At various meetings, we have been told that if the developer gets agreement from at least 75% of house owners then they can compulsorily acquire the townhouse strata scheme as part of the consolidated development block, even if less than 75% of strata lot owners disagree.
The strata scheme is more than 20 years old.
Does any law existing in NSW that allows for compulsory acquisitions (as detailed above) in areas zoned for high density development to enable the consolidation of smaller blocks of land?
This is a confusing question (and I notice you have posted another related one elsewhere on this site).
Only the strata scheme can come under the provisions of Section 10 of the Strata Schemes Development Act 2015 and Part 6 of the Strata Schemes development Regulations which govern the “collective sale” of strata units.
Adjoining free-standing houses that are not part of the strata scheme, even if they are part of the proposed project, have no bearing on the sale of the strata units.
Unless the developer has bought 100 per cent of the units in the strata scheme, even with more than 75 per cent support for the sale, the strata unit owners (including the developer) would have to go through a fairly lengthy process required to compulsorily purchase the remaining units if their owners don’t want to sell.
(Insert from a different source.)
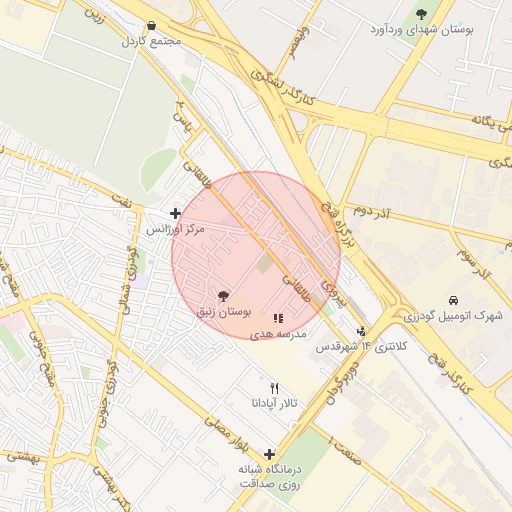
Task: Click the آذر دوم street label
Action: click(371, 212)
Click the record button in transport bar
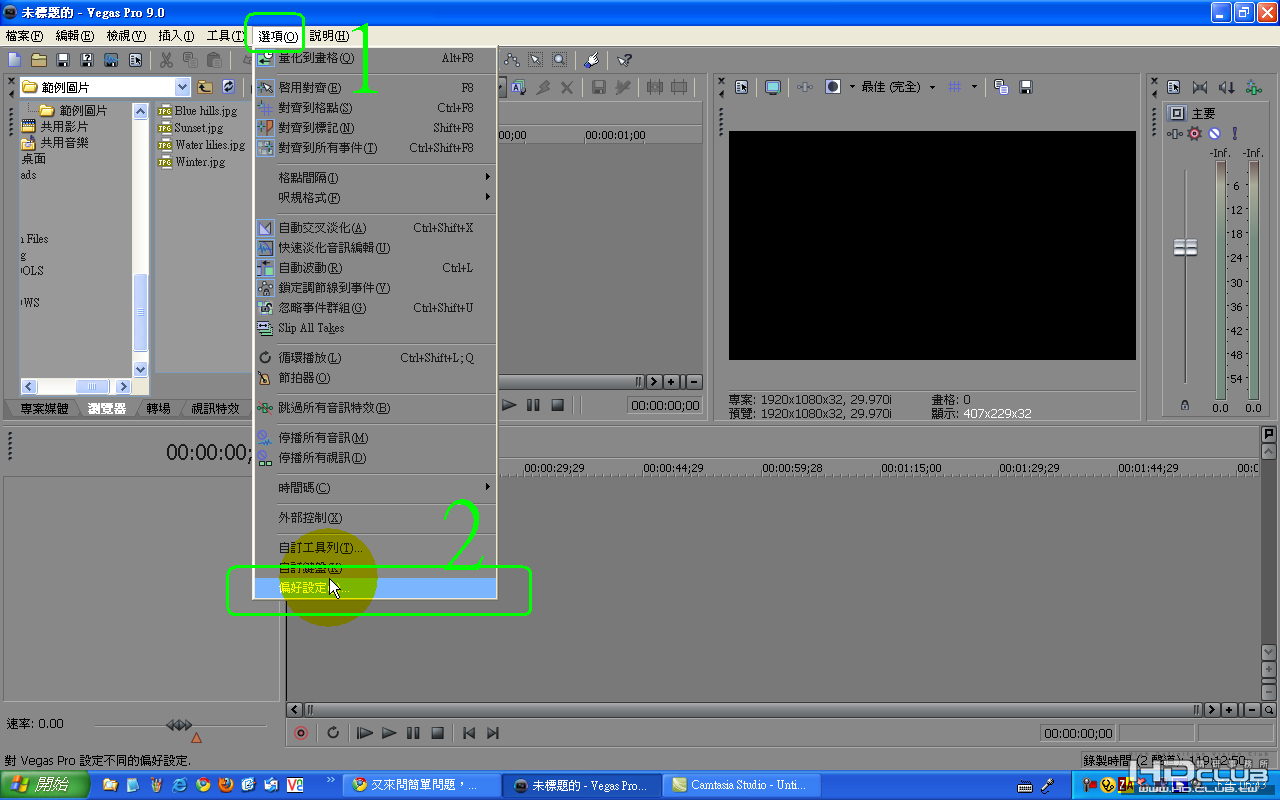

As explained comprehensively in THIS POST, if just one home owner holds out, the process can take up to three years – so you can see why a developer might want to push things along and perhaps massage the facts to accelerate matters.
An honest and sensible developer would be making very generous offers now (and we’re talking as much as double the estimated value of the units, if not more) because they will still make a huge profit when they develop the whole block.
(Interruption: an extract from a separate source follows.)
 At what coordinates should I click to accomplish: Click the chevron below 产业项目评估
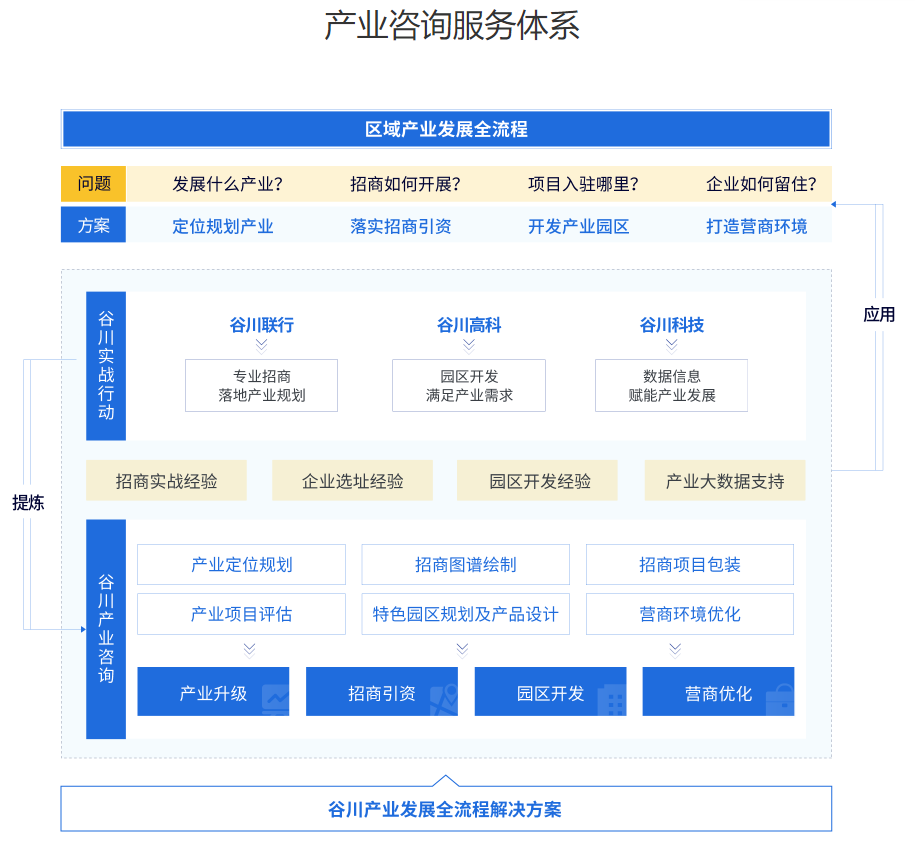(x=249, y=649)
As the ‘last man standing’ or, more realistically, a minority of owners who haven’t sold, you may not be able to prevent the collective sale but you can still slow the process to encourage the developers to come up with a reasonable offer.
You and your neighbours need to speak to an experienced strata lawyer as soon as possible to protect your interests, get a clear understanding of what’s on offer and make the most of your investment.
If you are a pensioner or member of a low income group you may be able to take advantage of Fair Trading’s Collective Sale Advocacy Service.